You may have heard about one of our farmers market vendors in the media last week. They were implicated in the recent salmonella scare that was traced to the Jimmy Johns sandwich chain.
According to the news, the 50-odd people who got sick had all eaten at Jimmy Johns. And every one of those sandwiches had alfalfa sprouts sourced from an independent farm in Champaign, also a mainstay of our Sunday market.
Only problem is, it was a rush to judgment. There wasn't a single trace of evidence pointing to the farm or their sprouts as the culprits. I know that when it comes to public health, there's a need for explanations, and you're always better adding up 2 & 2. I certainly understand why the alerts were issued. But I figured this was the end of the little alfalfa sprout farm as we knew it. It seemed a catastrophic fate for an independent farm that seemed to have its heart and methods in the right place.
But what the? This Sunday was the first market since before the holidays, and there they were, the sprouts folks, selling radish sprouts and microgreens like nothing had happened in between. There was my friend Dana Joy working their booth, and I could barely even manage a hello for the brisk business they were doing.
I wanted to throw my support their way as well, so I bought a container of spring mix and had some on a sandwich at lunch and again on a salad at dinner.
And then, a revelation: I'd sure come a long way since my decade or so of hypochondria, when I was afraid of the world and all its hazards, especially those that might be lurking in my body. Back in those days, I never would've risked eating something on a watch list. And if I did by mistake, I'd be checking medical dictionaries and making doctor's appointments, positive my days were numbered. The very word "positive" struck terror in my heart. I couldn't even use it in a sentence.

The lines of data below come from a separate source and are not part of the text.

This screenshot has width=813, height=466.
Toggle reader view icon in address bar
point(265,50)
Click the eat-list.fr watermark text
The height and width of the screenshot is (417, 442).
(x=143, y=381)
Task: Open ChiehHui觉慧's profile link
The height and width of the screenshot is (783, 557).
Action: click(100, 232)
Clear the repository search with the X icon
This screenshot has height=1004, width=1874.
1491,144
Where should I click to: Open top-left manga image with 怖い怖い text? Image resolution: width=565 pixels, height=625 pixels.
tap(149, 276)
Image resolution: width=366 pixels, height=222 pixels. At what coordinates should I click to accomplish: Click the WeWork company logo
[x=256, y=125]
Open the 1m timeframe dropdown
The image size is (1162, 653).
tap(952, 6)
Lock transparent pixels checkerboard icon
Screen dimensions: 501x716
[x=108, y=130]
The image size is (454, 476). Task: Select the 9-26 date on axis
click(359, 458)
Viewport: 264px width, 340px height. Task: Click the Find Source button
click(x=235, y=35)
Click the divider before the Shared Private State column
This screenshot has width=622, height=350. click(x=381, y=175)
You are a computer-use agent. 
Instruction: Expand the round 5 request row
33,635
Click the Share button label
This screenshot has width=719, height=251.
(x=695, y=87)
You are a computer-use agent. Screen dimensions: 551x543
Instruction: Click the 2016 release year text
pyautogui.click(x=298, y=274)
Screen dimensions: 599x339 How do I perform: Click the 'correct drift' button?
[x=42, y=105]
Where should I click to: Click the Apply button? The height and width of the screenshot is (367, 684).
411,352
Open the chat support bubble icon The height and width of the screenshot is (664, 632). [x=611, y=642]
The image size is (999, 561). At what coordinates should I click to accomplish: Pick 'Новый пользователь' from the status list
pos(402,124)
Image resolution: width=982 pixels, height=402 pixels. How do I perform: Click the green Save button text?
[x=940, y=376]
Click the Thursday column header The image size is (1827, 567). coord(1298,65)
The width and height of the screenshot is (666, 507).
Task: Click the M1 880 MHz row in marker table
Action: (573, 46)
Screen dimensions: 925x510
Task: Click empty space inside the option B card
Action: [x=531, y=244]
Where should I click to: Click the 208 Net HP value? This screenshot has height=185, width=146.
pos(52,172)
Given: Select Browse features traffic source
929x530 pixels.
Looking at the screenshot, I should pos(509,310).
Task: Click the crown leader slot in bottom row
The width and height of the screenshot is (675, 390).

I can't begin to tally my hours spent on medical hotlines. I could probably add up my MRIs -- it's in the double digits -- just to rule out my worst fears of MS or brain tumors, things I suppose could have been possible, in the same way it's possible a tree might fall on your house in a storm, or your hair might turn white overnight.
But along the way, something happened, and even as the world got scarier, I somehow got less scared of the world.
I'm glad to be a point in my life where the reasoned approach trumps the panicked approach. I'm glad I can eat alfalfa sprouts, take a sip from a friend's glass, have a lightheaded day, find a swollen gland, read about radon, order sushi on a Monday, kiss a colleague hello, clean a skinned knee, swim in a public pool, all without fear of dire consequences.
My immune system and temperament are both the better for it. So are my lunch hours.
My immune system and temperament are both the better for it. So are my lunch hours.
5 comments:
Amazing! I had no idea...congratulations on overcoming your phobia. That's a huge accomplishment--glad you're able to do all of the things you mentioned to celebrate.
It's so funny to think I didn't know you that entire stretch, Rosemary. John could certainly tell you stories, though it was probably worse before I knew him.
Now, if I could just get over my fear of frogs! (I don't think that one will ever be behind me, alas).
It is amazing (and good) that we continue to grow and change, eh? Nice blog by the way! We don't live too far from you and we love our neighborhood as well as the greater area of the city that encompasses both our 'hoods.
Welcome, Ms. Ding! I'm really enjoying your blog as well (hope you noted the link) and would love to come to a women's biking brunch at some point. Curious which neighborhood you call home these days.
Go Christy! These are indeed big changes. I'm much impressed at your fortitude and ability to make them happen.